Who better to exemplify that quote than it’s writer, F. Scott Fitzgerald, who despite battling inner demons — culminating in his premature death from alcohol abuse — built a legacy on creating characters who fought their way both internally and externally to wealth and success.
The ability to pursue truth over comfort allows one to be more receptive to new ideas and challenges; when one values fact over feelings, behavioural and psychological patterns, ignorant or egotistical in nature, collapse. “There is nothing either good or bad, but thinking makes it so.” wrote Shakespeare in Hamlet. The ability to transcend this was coined as “Negative Capability” by writer John Keats; “I mean Negative Capability, that is when man is capable of being in uncertainties, mysteries, doubts, without any irritable reaching after fact and reason.” He believed that creative mastery, was a result of seeing the misgivings and turmoil in the world as a means of artistic expression, rather than something to be internalised as fear, insecurity and resentment.
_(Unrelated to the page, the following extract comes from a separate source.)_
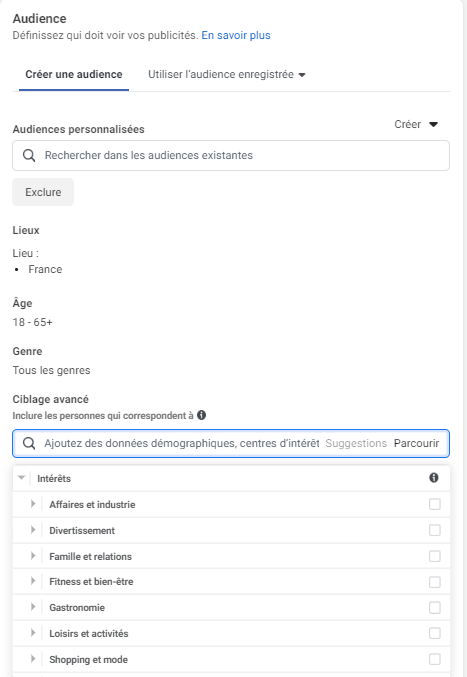Open the En savoir plus link
The width and height of the screenshot is (467, 677).
(x=236, y=35)
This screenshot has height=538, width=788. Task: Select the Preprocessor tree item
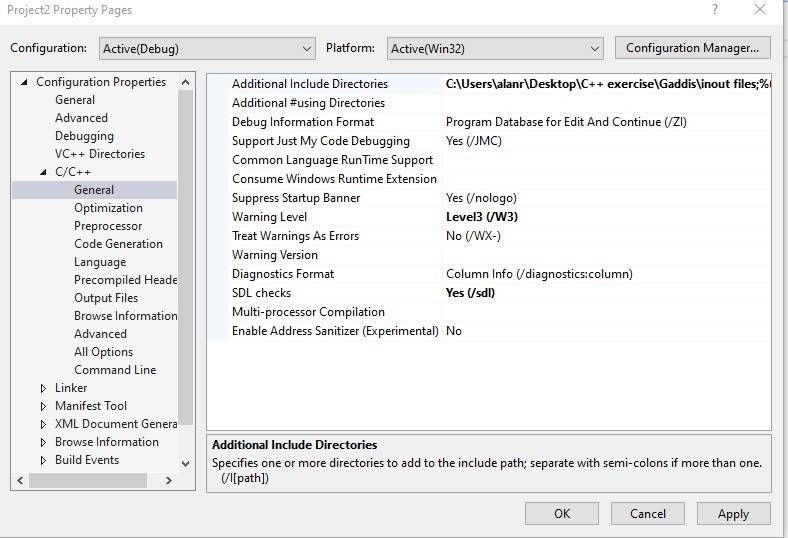tap(108, 226)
Perennial explorer of humanity’s dark side Robert Greene expanded on Negative Capability in his book Mastery. “To put Negative Capability into practice, you must develop the habit of suspending the need to judge everything that crosses your path. You consider and even momentarily entertain viewpoints opposite to your own, seeing how they feel. You observe a person or event for a length of time, deliberately holding yourself back from forming an opinion. You seek out what is unfamiliar — for instance, reading books from unfamiliar writers in unrelated fields or from different schools of thought. You do anything to break up your normal train of thinking and your sense that you already know the truth.” he wrote, encouraging us to perpetually step out of our comfort zones to experience opinions that oppose our own. In order to influence others, we must be open to the influence of others, or at least appear to. To put oneself in the the shoes of another is the only way to learn what wisdom lies underneath. Shakespeare exemplified this in his characters, with even the heroes often showing signs of evil, forcing the audience to be question everyone’s principles, than just the antagonist’s; and further more, to be open to their views and actions as more than just automatically bad.
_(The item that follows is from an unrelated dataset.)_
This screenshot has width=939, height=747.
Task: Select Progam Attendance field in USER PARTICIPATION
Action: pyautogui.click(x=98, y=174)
Negative Capability may sound like something manipulative — but if anything, it is an exercise in empathy, rather than exploitation. For example, let’s say someone holds vastly opposing political views to you. Especially with individually marketed media, it is often easy to categorise this person as an idiot, or a mean person, or a bigot. Rather than seeing them as adversaries, we can open ourselves up to the reasons why they think what they think, often discovering there aren’t as many differences as we first thought. Not only can we learn new things from them that we weren’t perceptive to before, we can actually begin to influence them. Because they feel like they are being listened to and understood — they become open to our thoughts and ideas, and an exchange of knowledge and power begins.